==== GIVEN TEXT
The most obvious to me would be:

  1. If we think your entry might be unused we send you an email and ask if you still need it.
  2. If we get no reply we try to find a different contact using the organization website.
  3. If no contact can be established and we cannot find any evidence of subdomain use we remove the entry.
dnsguru commented 2 months ago

might be worth looking at if there is something within the CENTR 'Signs of Life' project https://github.com/CENTRprojects/Signs-of-life that could be elements put towards 'debris removals'

simon-friedberger commented 2 months ago

This brings up a little concern: some domain owners might not be notified about these changes, especially if their contact information is outdated, leading to unintended removals that could impact user security.

I totally agree with this, that is why we added the following section to the PR template

The submitter acknowledges that it is their responsibility to maintain the domains within their section. This includes removing names which are no longer used, retaining the _psl DNS entry, responding to e-mails to the supplied address. Failure to maintain entries may result in removal of individual entries or the entire section.
========
ACTIONS TO TAKE
a) In the thread about removing unused entries, what step follows when an email about a possibly unused entry gets no reply?
b) Continue the thread about removing unused entries from the point where it stops.
==== DATASET EXCERPT
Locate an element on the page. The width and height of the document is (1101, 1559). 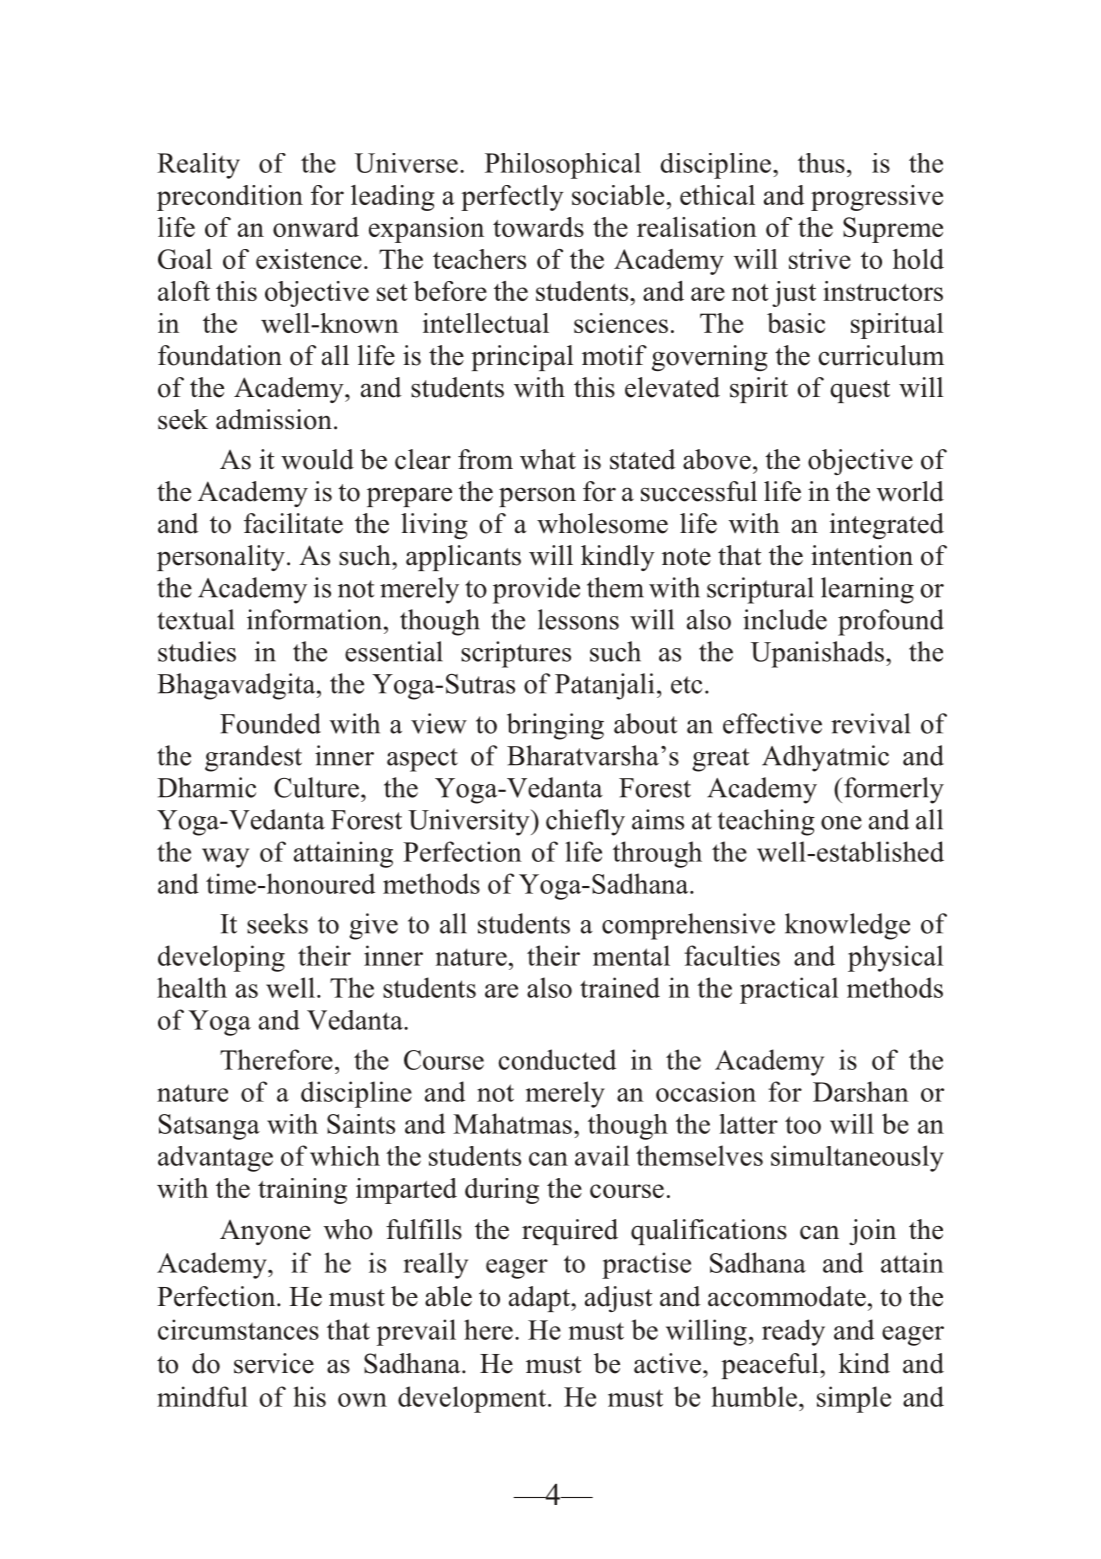
learning is located at coordinates (867, 590).
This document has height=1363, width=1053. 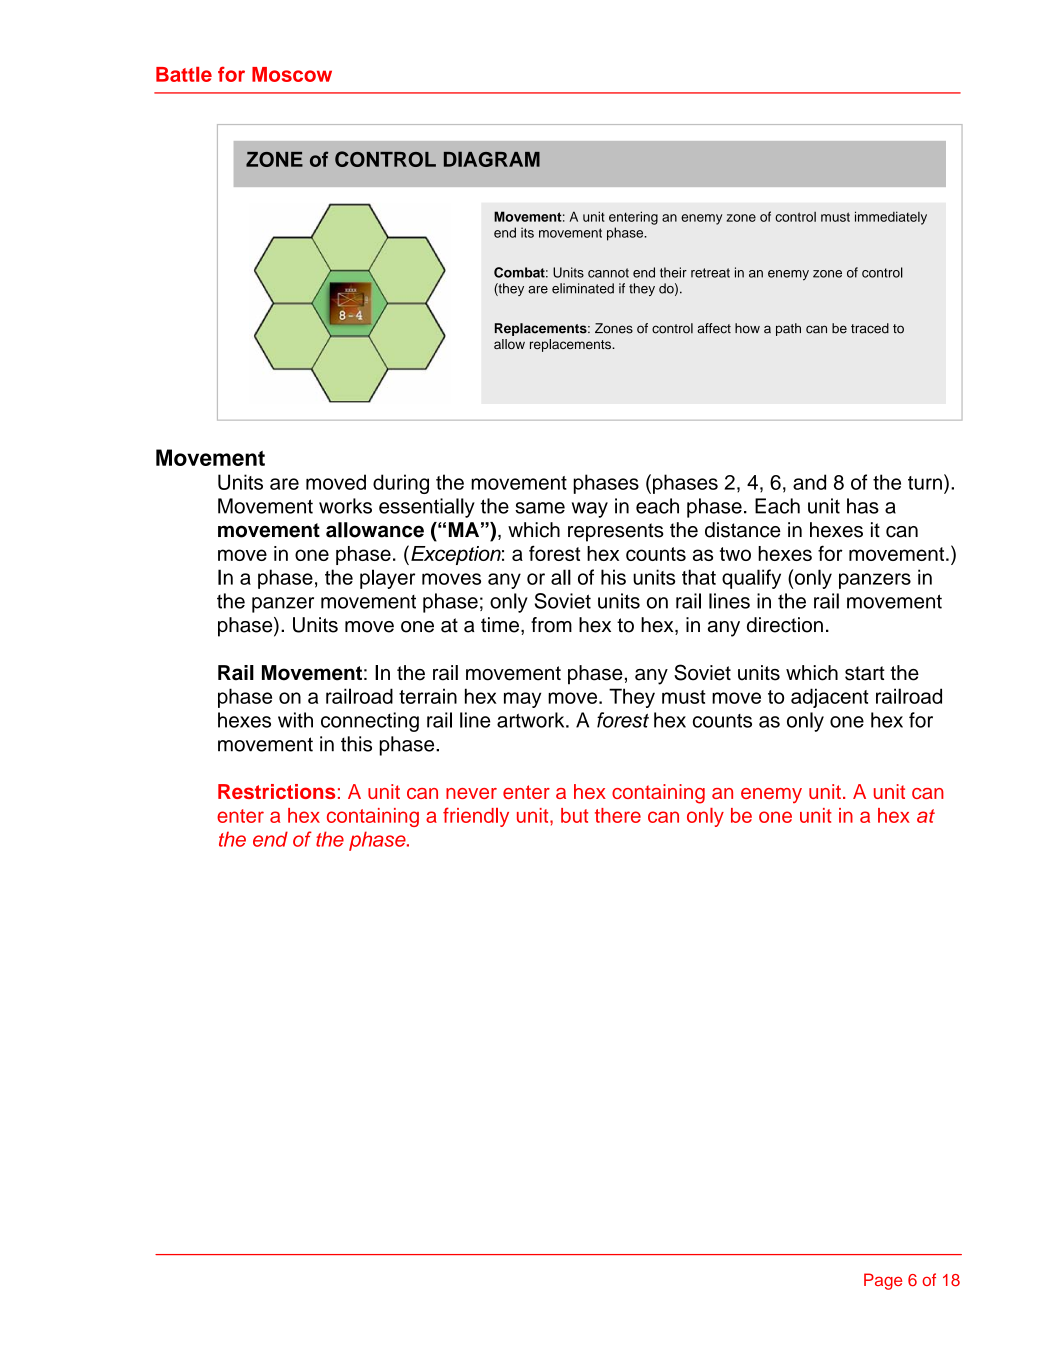 I want to click on Restrictions, so click(x=276, y=791).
========
RESULTS
a) A different contact is sought using the organization website.

b)
And in comments:

<!- Submitter will maintain domains in good standing or may lose section.

The ongoing trust of the PSL requires it to be free of outdated or problematic entries. In making this pull request, there is a commitment by the submitter that they are going to review and maintain their relevant section. By submitting an entry, the requestor acknowledges that their entry and section may be removed if the domain does not maintain the respective _PSL entries in DNS, any domain(s) within their section fail to resolve in DNS, the domain does not get renewed, expires or is otherwise unreachable. Submitter further identifies that it is their responsibility to review their submitted section within the PSL, submitting updates or removals as their domain(s) may change over time. It is also the responsibility of the submitter to provide (and keep up to date) a reachable email address within the section, and to maintain that address as it may change over time, so that they receive notices. -->

I also agree that we should not remove domains which still have a working _psl entry.

I am trying to be cautious about removing old entries but thank you for the concrete examples of reasons why we might not be able to test the usability of a domain!